[Opening Exercise input section]

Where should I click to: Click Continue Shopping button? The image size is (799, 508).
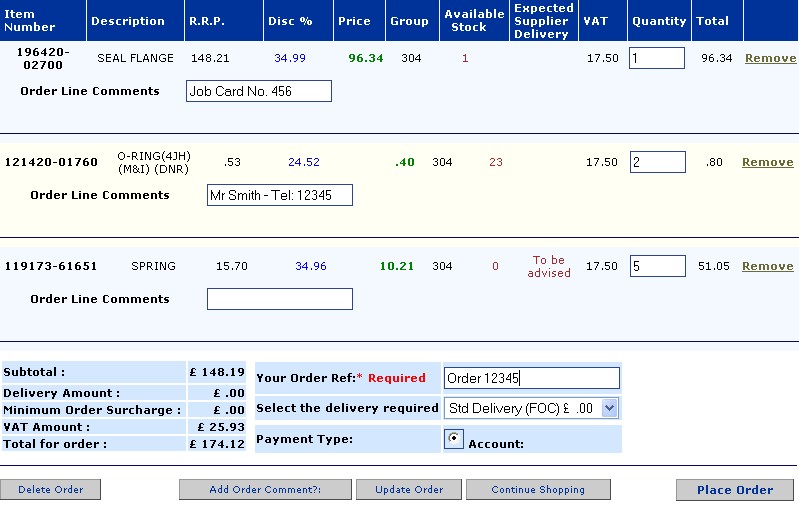coord(537,490)
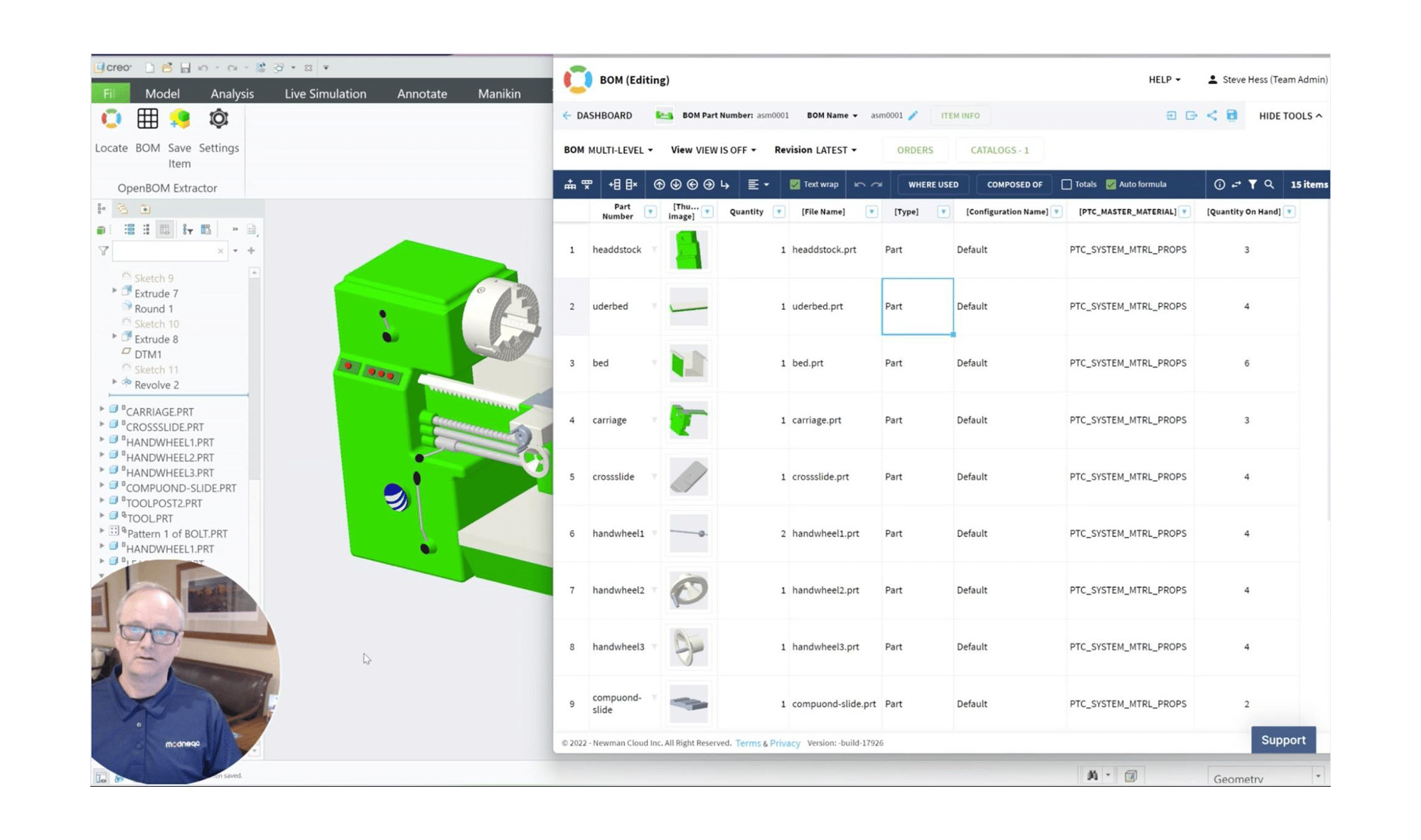Click the ORDERS tab in BOM panel
1421x840 pixels.
[x=914, y=149]
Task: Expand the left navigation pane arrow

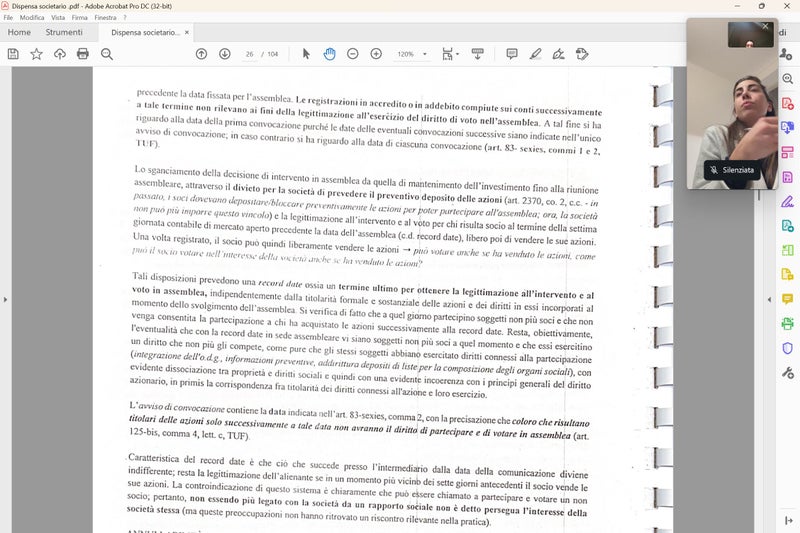Action: 5,299
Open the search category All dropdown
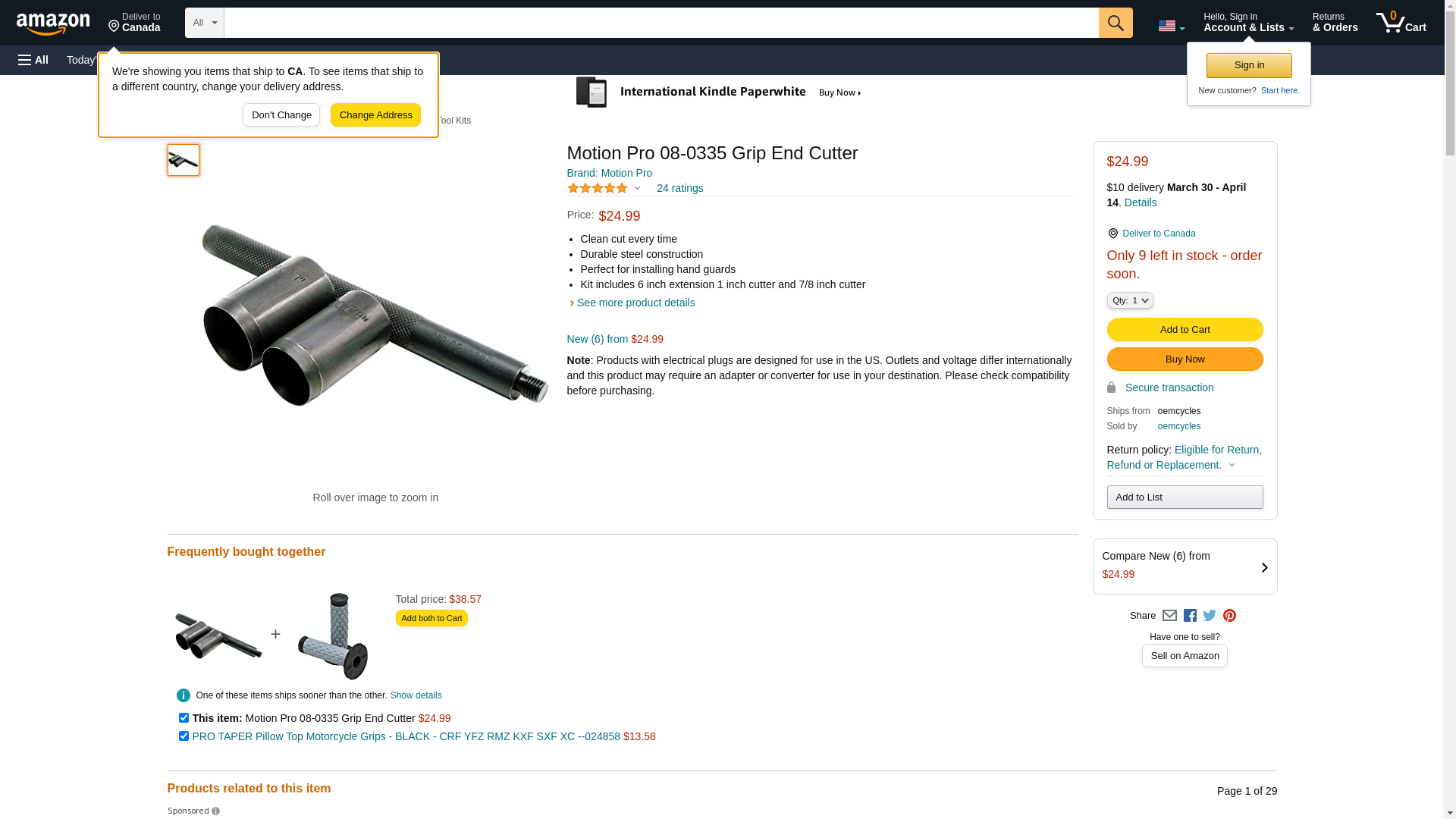Viewport: 1456px width, 819px height. tap(204, 23)
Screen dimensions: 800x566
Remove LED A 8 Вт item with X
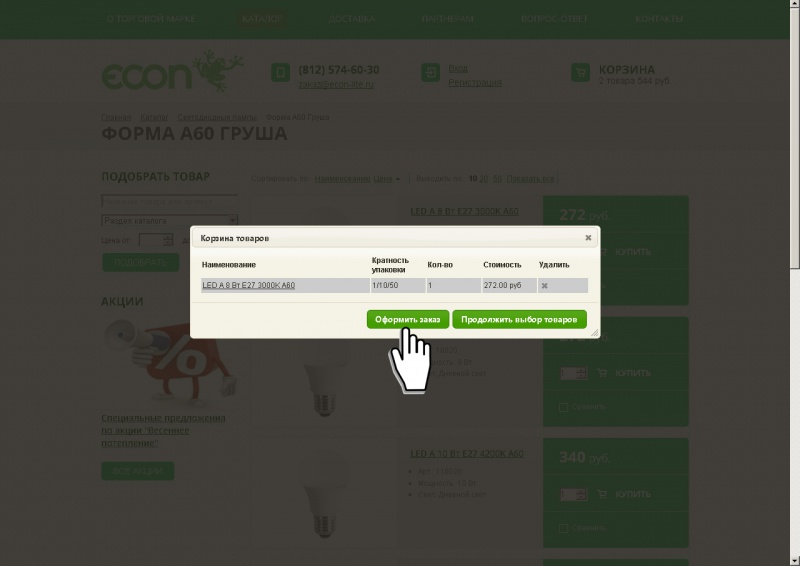click(544, 286)
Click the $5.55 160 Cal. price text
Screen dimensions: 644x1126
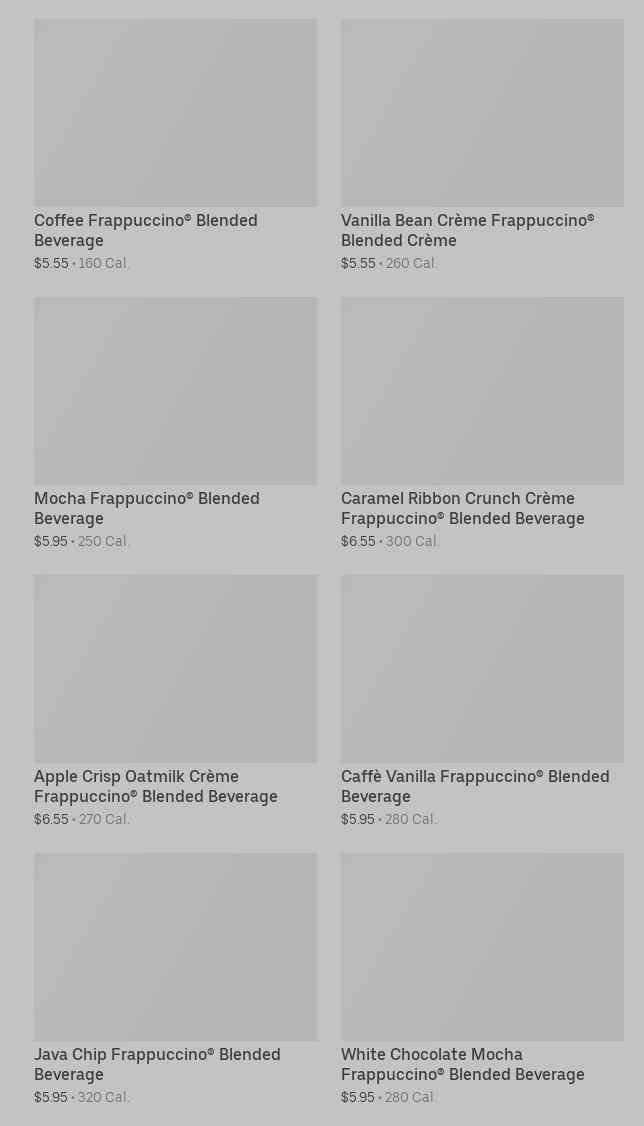pos(82,263)
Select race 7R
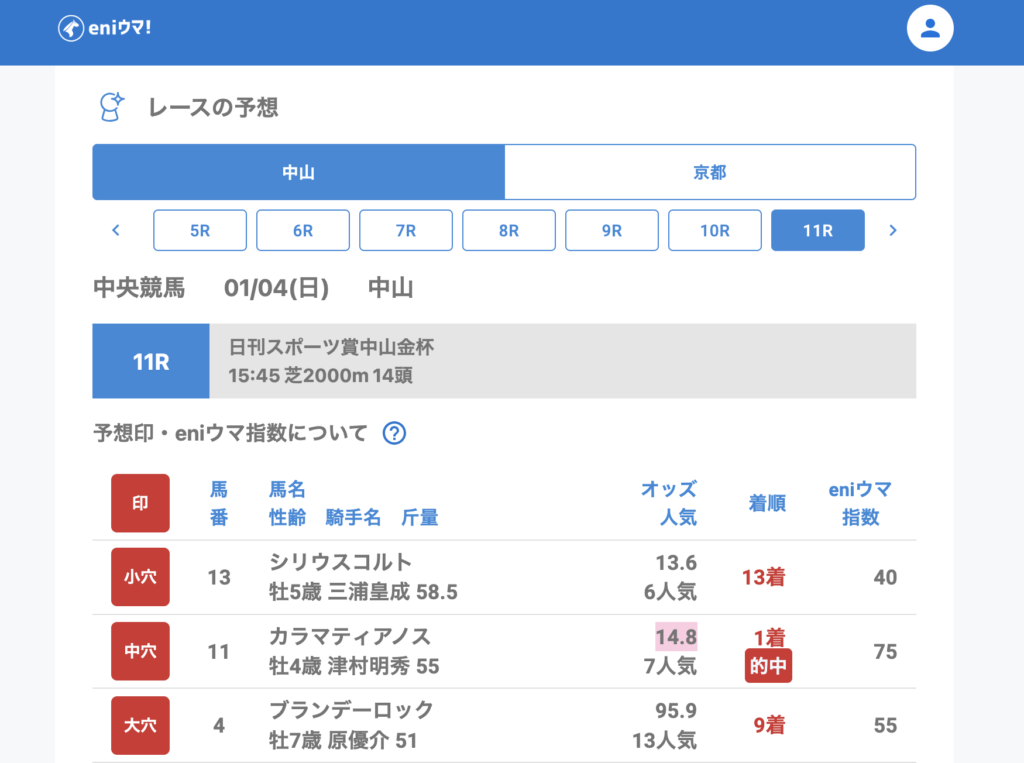 (406, 230)
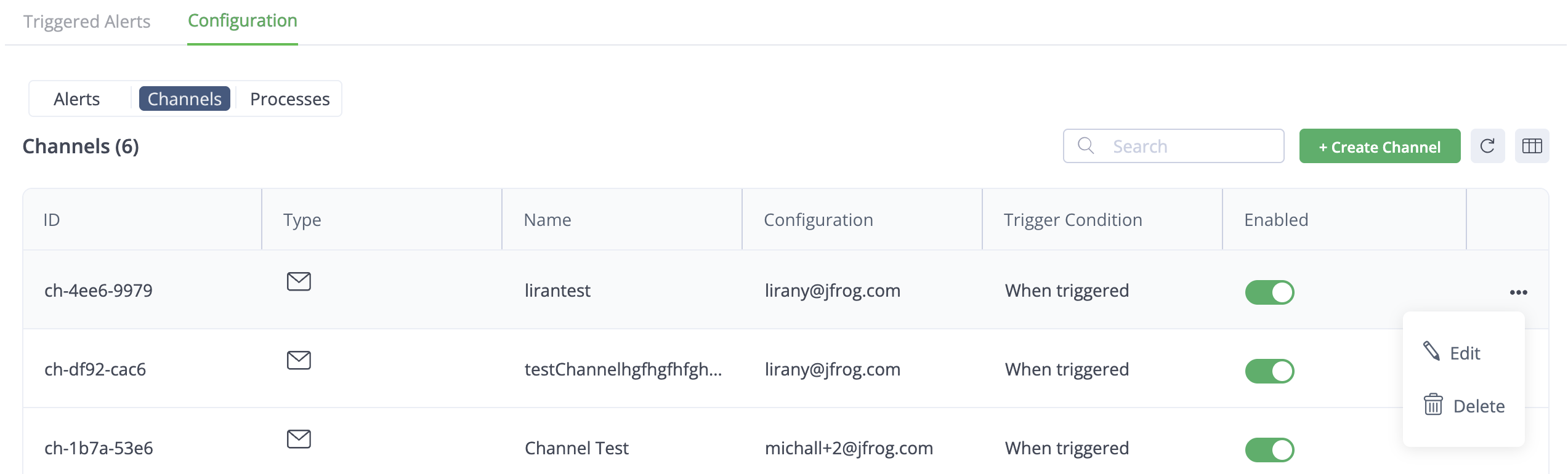Open the column layout settings icon
The image size is (1568, 474).
[x=1532, y=146]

[Closing Exercise input section]

**Problem statement**
Set every entry down again exactly as written, and omit the images.

**Problem solution**
Where should I click to: Click Continue Shopping button? The image size is (799, 508).
coord(537,490)
Click the ORDERS tab in BOM panel
1421x840 pixels.
[x=914, y=149]
Task: Expand the left navigation pane arrow

Action: 5,299
Open the search category All dropdown
Viewport: 1456px width, 819px height. tap(204, 23)
Screen dimensions: 800x566
Remove LED A 8 Вт item with X
click(544, 286)
Click the $5.55 160 Cal. price text
Screen dimensions: 644x1126
pos(82,263)
Select race 7R
 (406, 230)
Open the column layout settings icon
The image size is (1568, 474).
[x=1532, y=146]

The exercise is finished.